- Bonjour Madame, je suis étudiant infirmier anesthésiste, je vais vous poser une perfusion! – Ah bon? mais vous n’êtes pas tout seul quand même, ce n’est pas votre première j’espère, je ne suis pas une cobaye!
Arf… bien sûr que si c’est ma première perf, j’étais fleuriste avant de commencer l’anesthésie…
J’ai débuté la spécialisation d’infirmier anesthésiste en octobre, après 4 ans de réa/réveil dans un CHU parisien. Pour ceux qui ne connaissent pas du tout cette spécialisation (et ils sont trrrrrès nombreux, même parmis nos estimés collègues) et comme je n’ai pas envie de plagier, allez voir sur le sympathique Laryngophone, site d’un IADE (Infirmier Anesthésiste Diplômé d’Etat)
C’est passionnant, je m’éclate, j’ingurgite une quantité monumentale de posologies d’induction, d’entretien, de concentration alvéolaires minimales et autres joyeusetés, mais surtout une façon de voir les choses très différente.
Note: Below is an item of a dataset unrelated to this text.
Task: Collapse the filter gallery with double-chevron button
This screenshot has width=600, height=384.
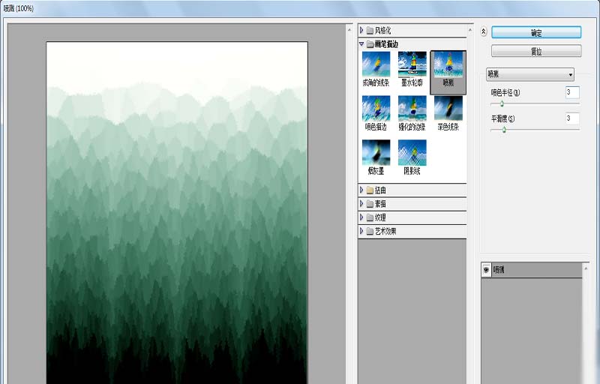Action: click(x=483, y=32)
J’ai parfois l’impression de me retrouver en première année d’Institut de Formation en Soins Infirmier (IFSI), avec l’impression de porter des mouffles à chaque geste, l’impression aussi d’apprivoiser petit à petit un milieu hermétique et pour moi quasi hostile: LE BLOC.
Le plus difficile pour moi est de retrouver un statut d’étudiant. C’est très simple: vous bossez 4 ans dans un service très technique, où le turn over se situe aux alentours d’1 an 1/2. Vous êtes souvent le plus expérimenté, vous avez gagné la confiance des réanimateurs, vous l’ouvrez souvent, vous êtes un référent pour l’intégration et l’encadrement, et accessoirement vous êtes plutôt content de vous. Et puis tout d’un coup, vous pateaugez, vous vous rendez compte que vous ne savez finalement pas grand chose, qu’on ne pousse pas le Diprivan® « à l’arrache » mais qu’il existes des posologies
Bref, une remise en cause professionnelle globale, que j’apprécie au fond, mais qui n’est pas évidente tous les jours.